Final Theta (coefficients):
 [[7.0763]
 [3.9755]]
RMSE: 0.9011


## **Without Sklearn and Without Regularization**

**Multiple Linear Regression with Batch Gradient Descent**

In [2]:
import numpy as np
import pandas as pd

# -----------------------------
# 1️⃣ Load dataset
# -----------------------------
data = pd.read_csv("Student_Performance.csv") 

# Encode categorical feature
data['Extracurricular Activities'] = data['Extracurricular Activities'].map({'Yes': 1, 'No': 0})

# Features and target
X = data[['Hours Studied', 'Previous Scores', 'Extracurricular Activities', 
          'Sleep Hours', 'Sample Question Papers Practiced']].values
y = data[['Performance Index']].values

# -----------------------------
# 2️⃣ Feature scaling (manual standardization)
# -----------------------------
X_mean = np.mean(X, axis=0)
X_std = np.std(X, axis=0)
X_scaled = (X - X_mean) / X_std

# Add bias column
B = np.c_[np.ones((X_scaled.shape[0], 1)), X_scaled]

# -----------------------------
# 3️⃣ Initialize theta
# -----------------------------
np.random.seed(42)
curr_theta = np.random.randn(B.shape[1], 1)

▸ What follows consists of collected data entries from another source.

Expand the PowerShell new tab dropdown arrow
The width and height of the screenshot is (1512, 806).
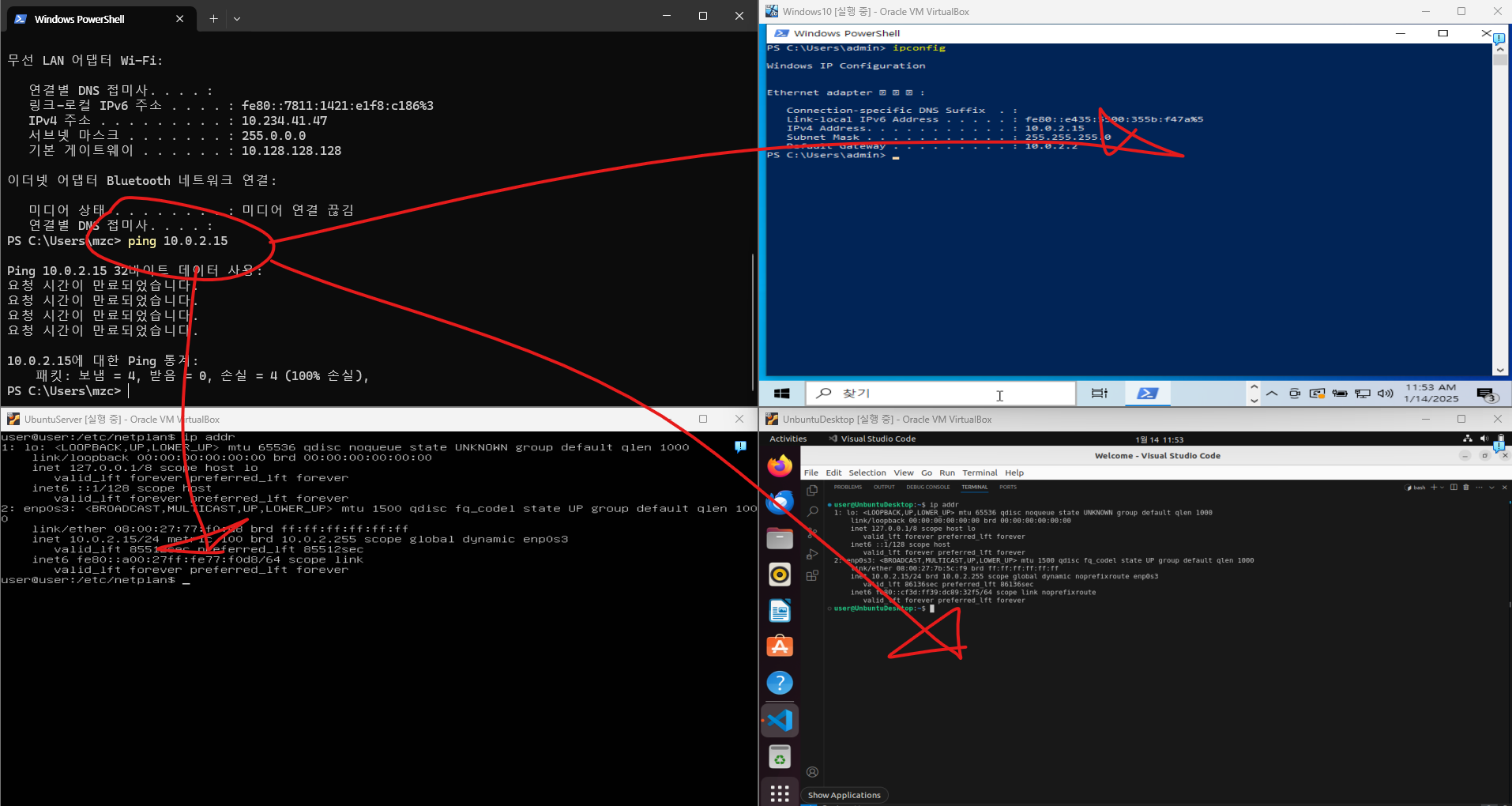[237, 18]
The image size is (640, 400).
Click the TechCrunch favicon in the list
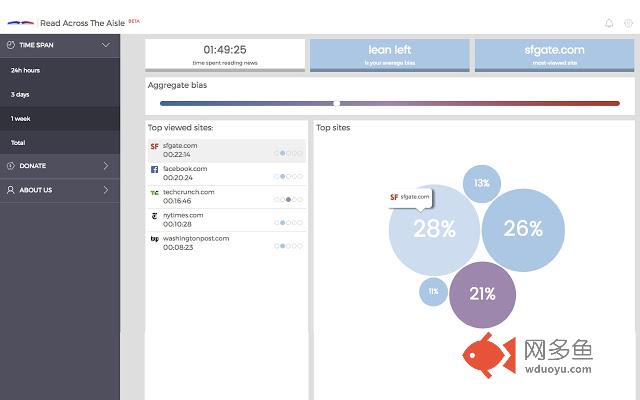coord(154,192)
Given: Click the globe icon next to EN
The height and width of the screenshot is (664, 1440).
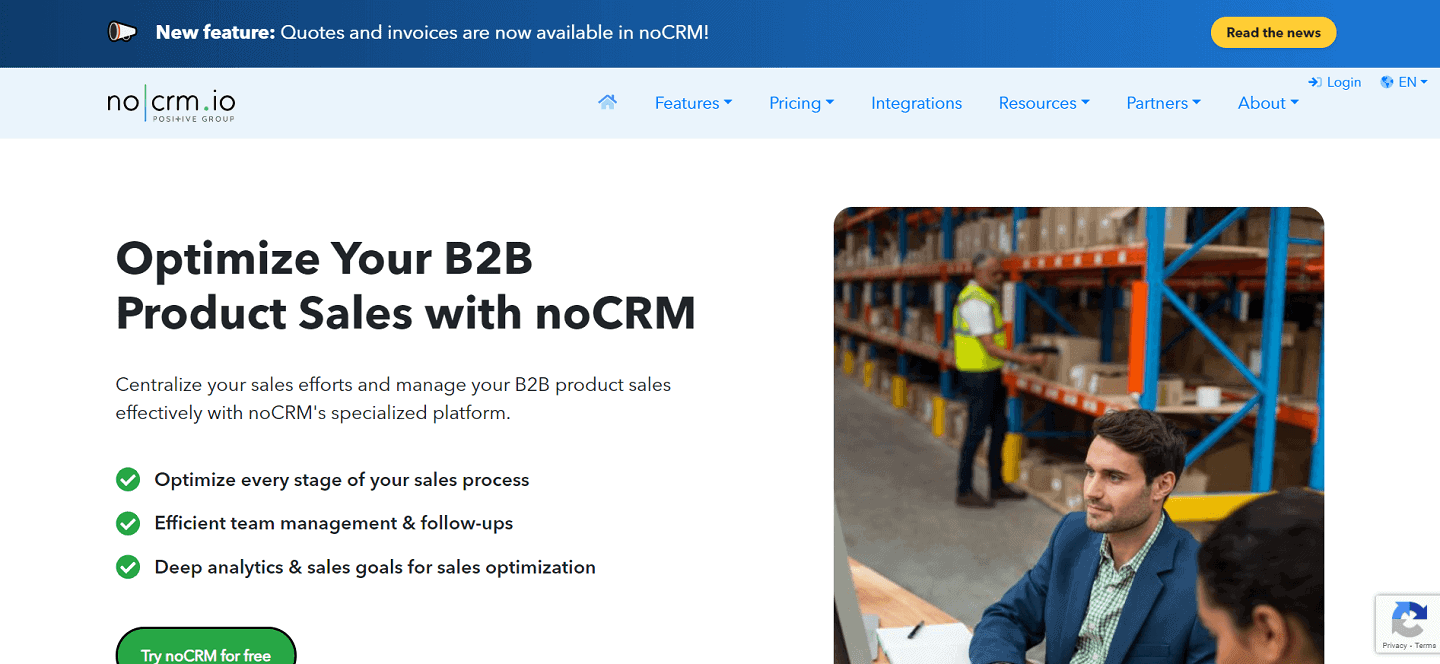Looking at the screenshot, I should 1386,82.

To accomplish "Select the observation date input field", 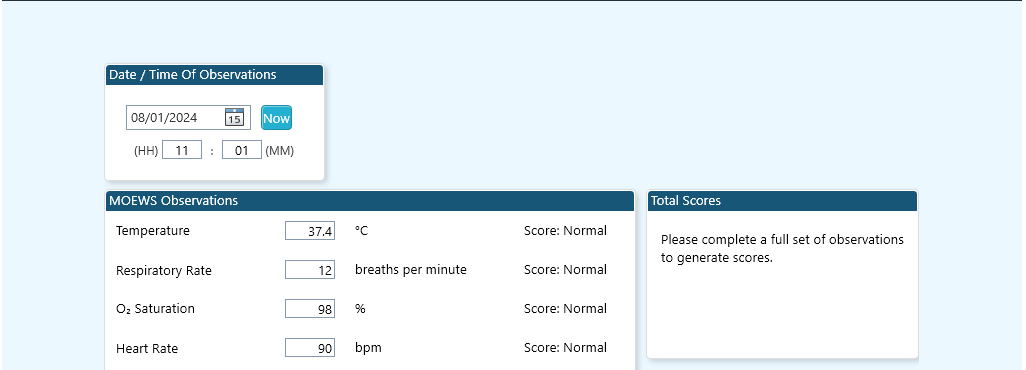I will pyautogui.click(x=188, y=118).
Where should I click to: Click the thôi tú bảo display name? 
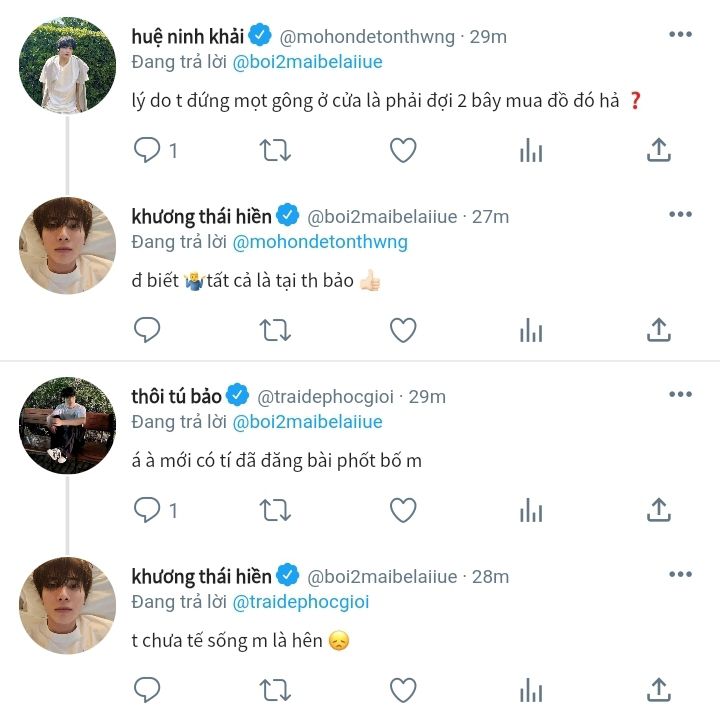pos(176,396)
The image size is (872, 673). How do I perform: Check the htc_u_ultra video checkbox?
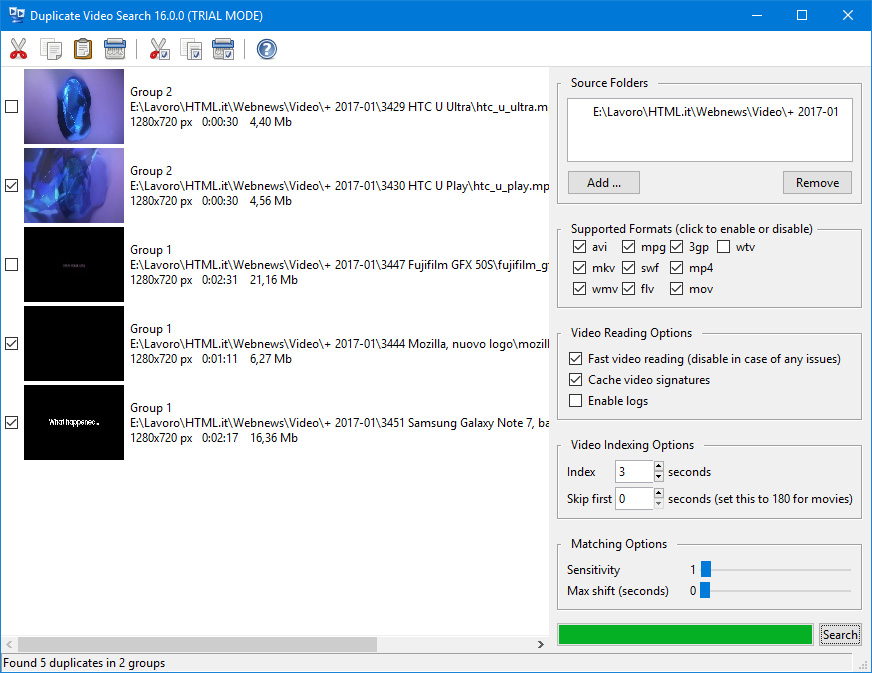click(12, 107)

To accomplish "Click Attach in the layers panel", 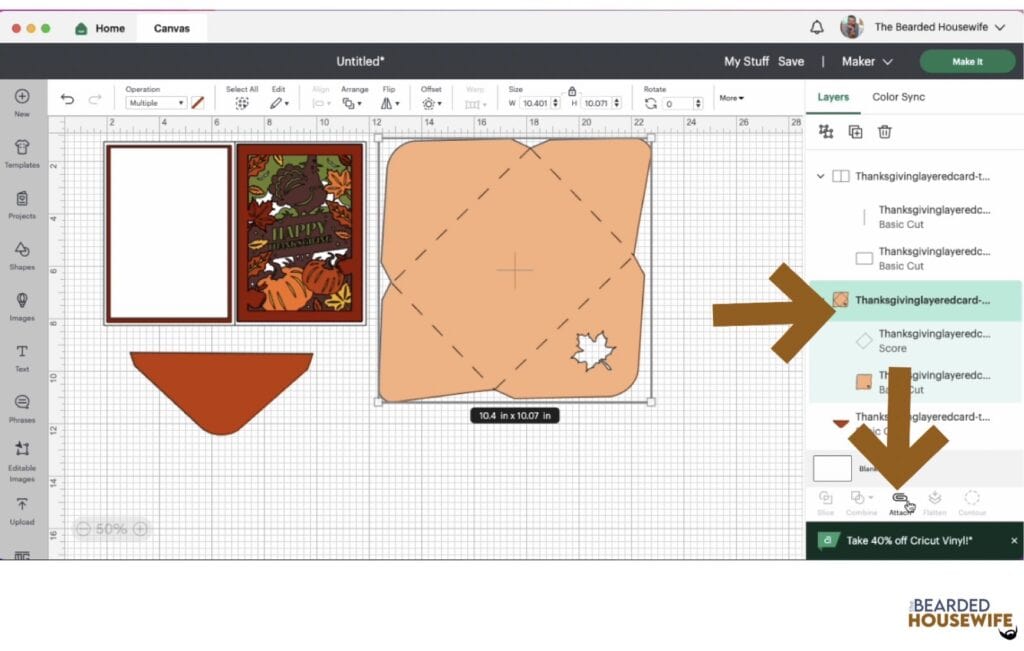I will [x=900, y=500].
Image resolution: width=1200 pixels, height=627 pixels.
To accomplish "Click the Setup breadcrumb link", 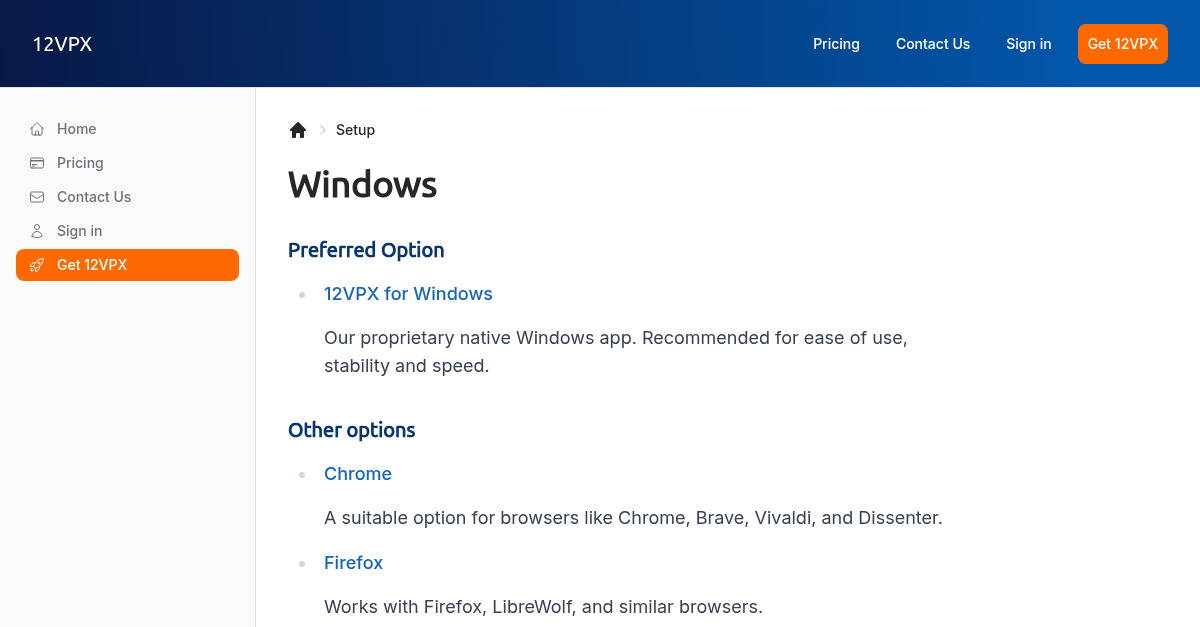I will [x=355, y=130].
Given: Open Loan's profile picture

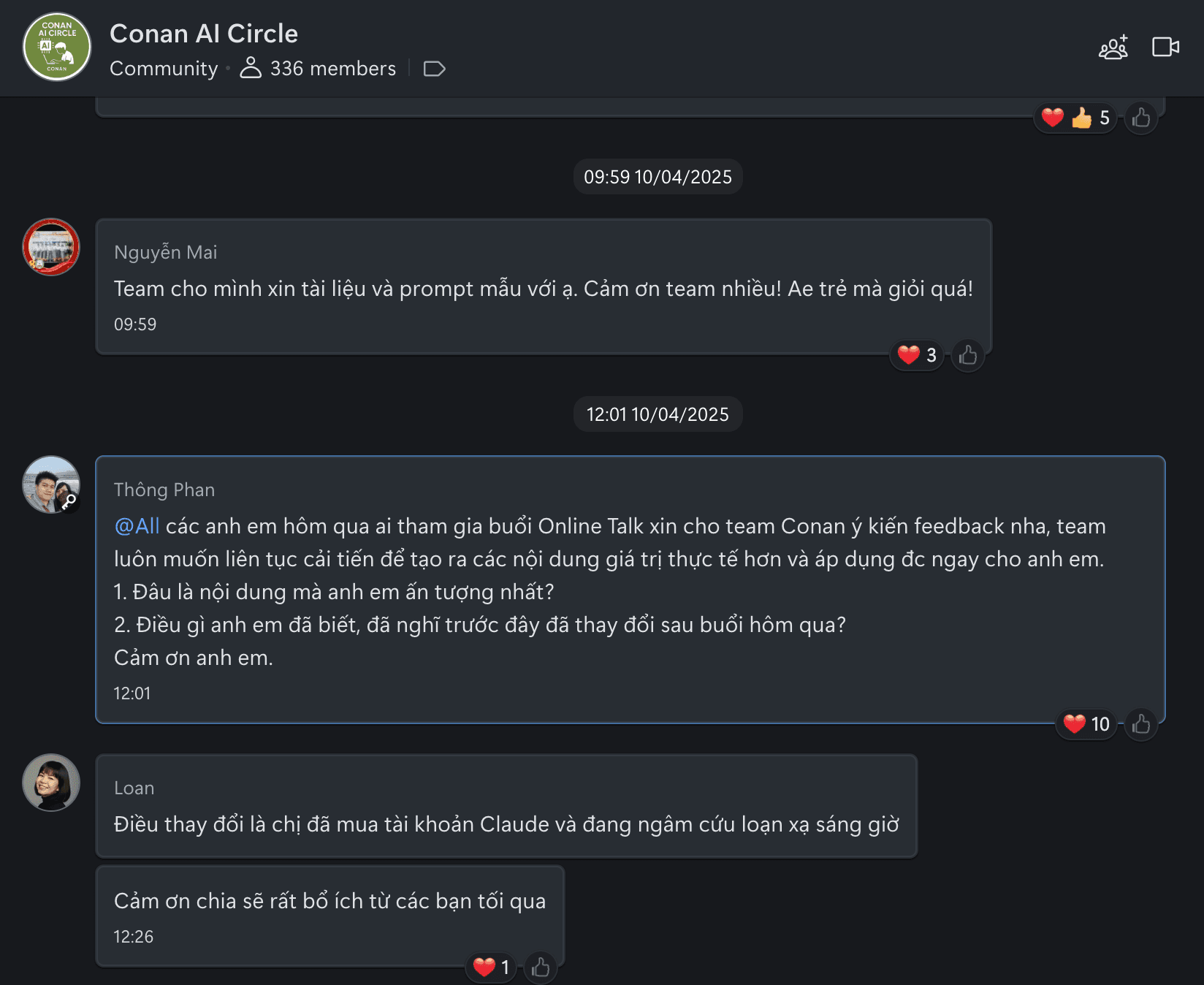Looking at the screenshot, I should 51,783.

# -----------------------------
# 4️⃣ Hyperparameters
# -----------------------------
eta = 0.0003
n_epochs = 5000
m = X.shape[0]

# -----------------------------
# 5️⃣ Batch Gradient Descent
# -----------------------------
for i in range(n_epochs):
    gradient = (2/m) * B.T.dot(B.dot(curr_theta) - y)
    curr_theta = curr_theta - eta * gradient

# -----------------------------
# 6️⃣ Output results
# -----------------------------
theta_list = [float(round(x, 4)) for x in curr_theta.flatten()]
print("θ =", theta_list)

# Predictions for training data
y_pred = B.dot(curr_theta)

# Compute RMSE
rmse = np.sqrt(np.mean((y - y_pred) ** 2))
print(f"RMSE = {rmse:.4f}")

# -----------------------------
# 7️⃣ Prediction for a new student
# -----------------------------
# Example: Hours Studied=5, Previous Scores=80, Extracurricular=Yes (1), Sleep=7, Sample Papers=3
new_student_raw = np.array([[5, 80, 1, 7, 3]])
new_student_scaled = (new_student_raw - X_mean) / X_std
new_student_b = np.c_[np.ones((1, 1)), new_student_scaled]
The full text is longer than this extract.